Ağzım bağlı olduğu için hiçbir şey söyleyemedim.

Arada bir bana bakıyordu. Bakışlarında acımasızlık hakimdi.

Bu adam beni kesin öldürecekti.

Aniden rüzgar başladı. Adamın ceketi geriye doğru açılmıştı. Silahı vardı.

Sonunda siyah ve oldukça lüks bir arabaya ulaştık. Şoför koltuğunda ve yan koltukta iki adam vardı. Bir de yanımdaki tabi. Hepsi siyah giyinmişti.

"Sür çabuk!" dedi yanımdaki. Anlaşılan o ki; yanımdaki, diğerlerinin patronuydu.

Direksiyondaki adam son süratle arabayı sürmeye başladı. Şehir dışına doğru gidiyorduk. Saat daha sabahın dokuzu olduğu için yoğun bir trafik vardı.

Arabada çıt çıkmıyordu. Ağzım bir kumaş parçasıyla bağlı olduğundan ben de konuşamıyordum.

Olanları henüz algılayabilmiş değildim. Şu an 3. boyuttan etrafı izliyor gibi hissediyordum.

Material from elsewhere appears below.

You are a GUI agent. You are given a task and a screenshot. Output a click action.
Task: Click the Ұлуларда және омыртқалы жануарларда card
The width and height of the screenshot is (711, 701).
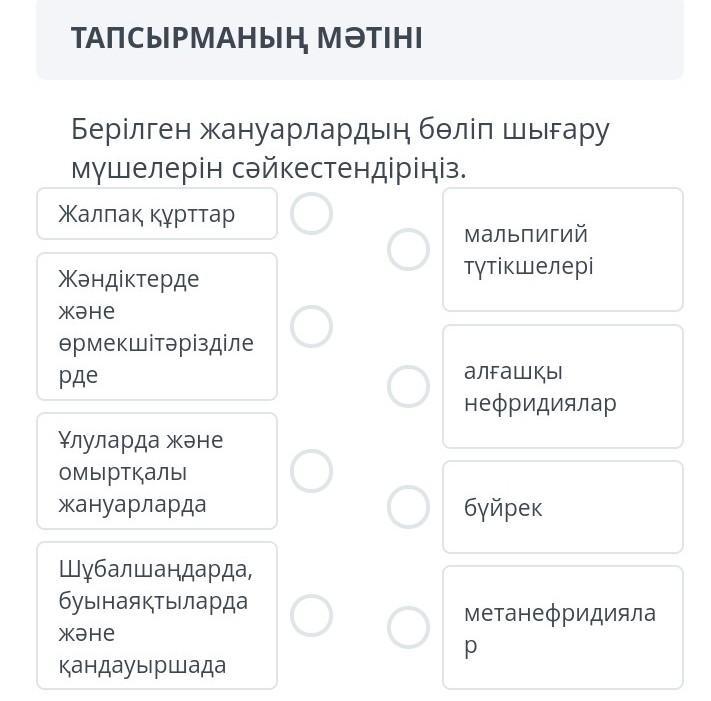156,471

İzlediğim filmlerin neredeyse tamamında kaçırma olayı vardı. Kaçırılan kişi, ki burada ben oluyorum, ne kadar debelenirse, o kadar çok dayak yiyordu. Ve benim böyle bir şeye hiç niyetim yoktu.

Yol boyunca çıt çıkmadı. Onlarca dağı geride bırakıp kuş uçmaz kervan geçmez bir yere gelmiştik. Yakınlarda hiçbir beşeri unsur yoktu. Allah'ım beni nereye getirmişlerdi böylee.

Etrafı incelerken beni öne doğru iten elle irkildim.

"Hiç boşuna kaçma planları yapma güzelim, en az 15 km boyunca tek bir insan bile yaşamıyor burada. Oyalanma da geç içeri."

Yolda herhangi bir huysuzluk çıkarmadığım için gizli planlar yaptığımı düşünmüşlerdi. İsyan etsek suç, sessiz kalsak suç arkadaş.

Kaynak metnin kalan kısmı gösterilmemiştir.